# XM Radio Announces $450 Million Financing Package



## John Corn (Mar 21, 2002)

This is GREAT news for XM and XM subs!! I think this move really solidifies XM's future :righton:

WASHINGTON, Dec. 23 /PRNewswire-FirstCall/ -- XM Satellite Radio Inc. today announced a set of definitive financing agreements totaling $450 million -- consisting of $200 million in new funds from strategic and financial investors and $250 million in payment deferrals and related credit facilities from General Motors.
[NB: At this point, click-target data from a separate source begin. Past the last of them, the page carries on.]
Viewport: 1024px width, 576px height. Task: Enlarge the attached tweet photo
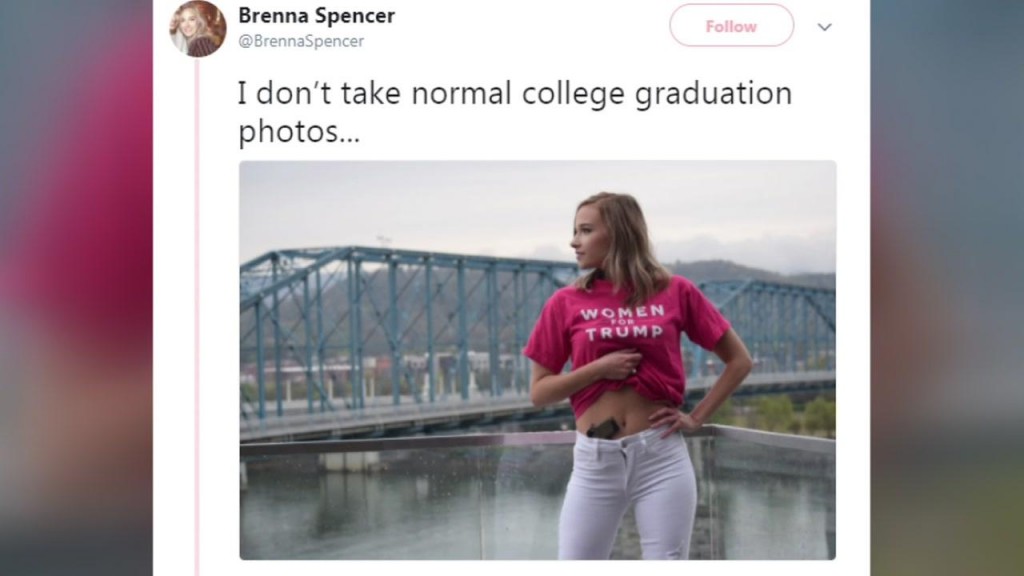point(537,360)
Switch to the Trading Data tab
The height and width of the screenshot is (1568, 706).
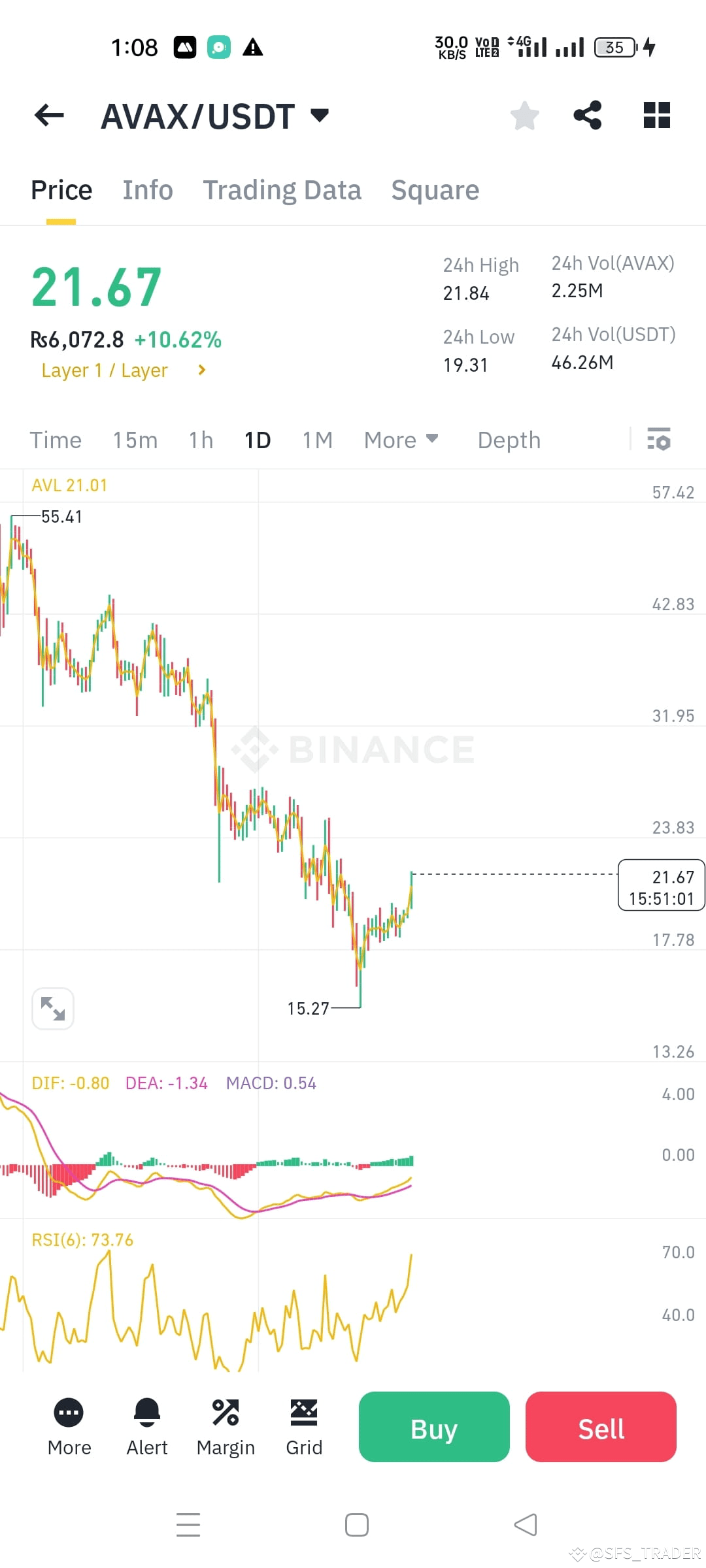(x=282, y=189)
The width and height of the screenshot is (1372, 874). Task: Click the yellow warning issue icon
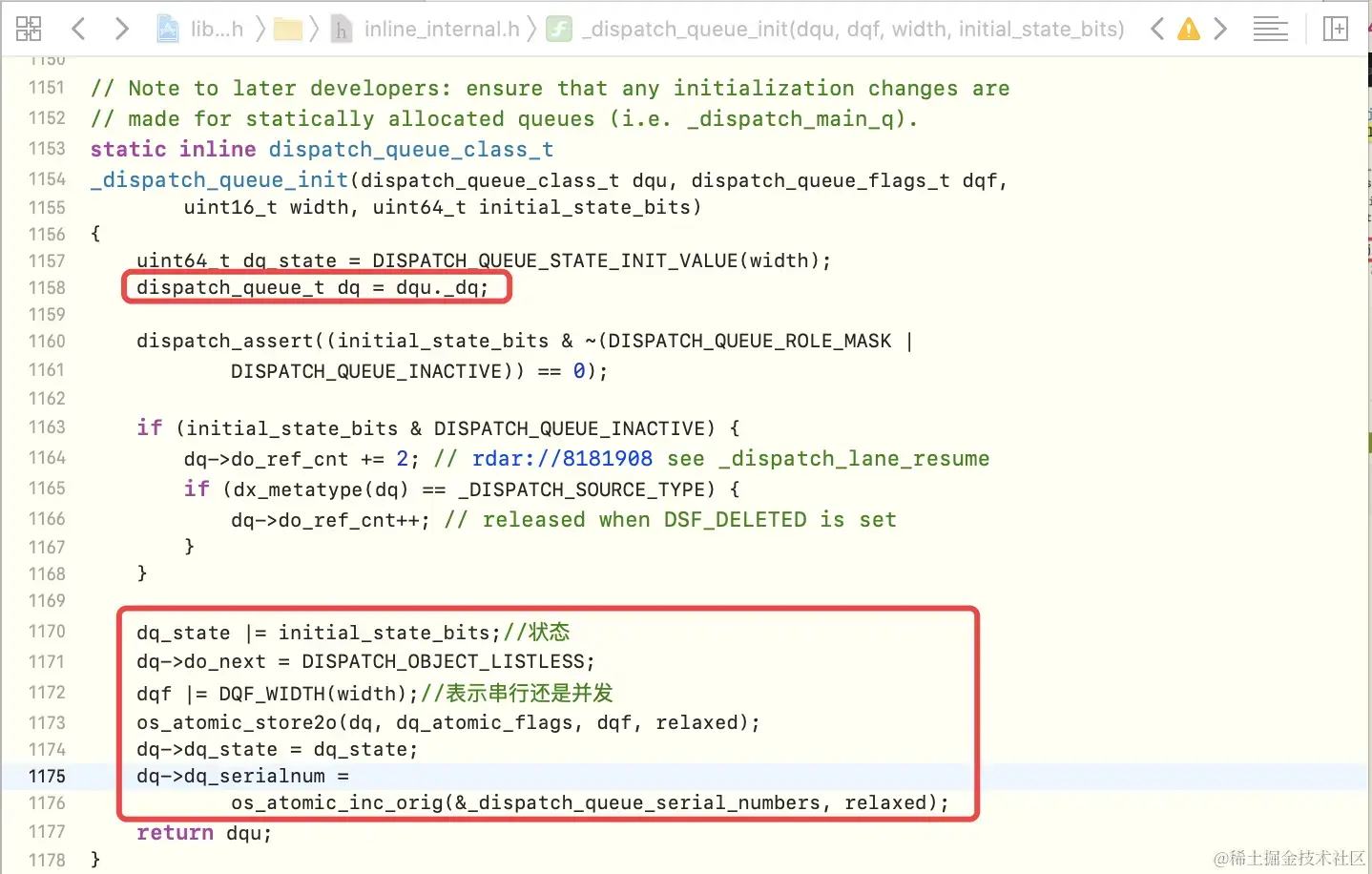[1189, 30]
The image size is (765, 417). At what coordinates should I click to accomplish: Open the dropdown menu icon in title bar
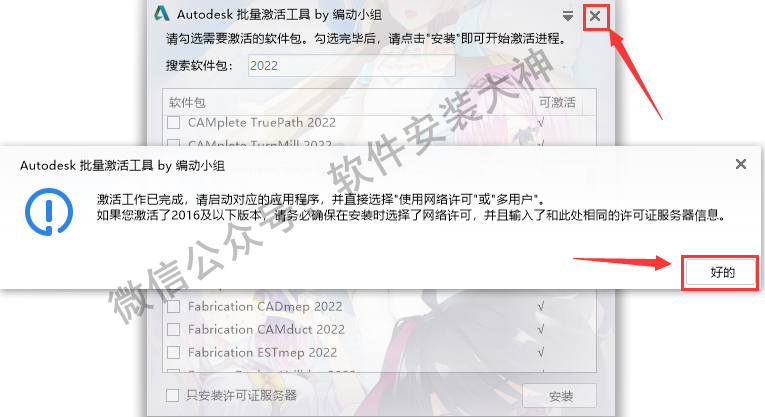click(568, 16)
The $200 million in new funding is in the form of 10% Senior Secured Discount Convertible Notes due in 2009 and a small concurrent common stock sale. Purchasers of the Notes include American Honda Motor Co., Inc., Hughes Electronics Corporation, The Hearst Corporation, Columbia Capital LLC, AEA Investors Inc., Eastbourne Capital Management LLC, BayStar Capital II, L.P., and other parties. The Notes are convertible into common stock at a price of $3.18 per share. Proceeds will be used for general corporate purposes.

In the other major element of the financing package, General Motors, which is currently factory-installing XM radios in 25 different 2003 vehicle lines, has agreed to defer or finance up to $250 million of payments through 2006. The $250 million financing consists of (i) the exchange of approximately $115 million in fixed payments due to GM through 2006 for $89 million of 10% Senior Secured Convertible Notes due 2009, (ii) a $100 million Credit Facility due 2009 with an annual interest rate of 6 month LIBOR plus 10 percent to be used only for payments to GM, and (iii) the right to satisfy up to $35 million of certain future payment obligations to GM in stock (at then current market value) rather than cash. In connection with the $100 million Credit Facility, GM will receive 10 million common stock warrants at $3.18 per share. The conversion price for the GM Notes varies from $5.00 to $20.00 per share, depending upon the future price of XM stock.

Full Story


----------



## George_F (Dec 25, 2002)

Your right John, this really does solidify XM's future!!


----------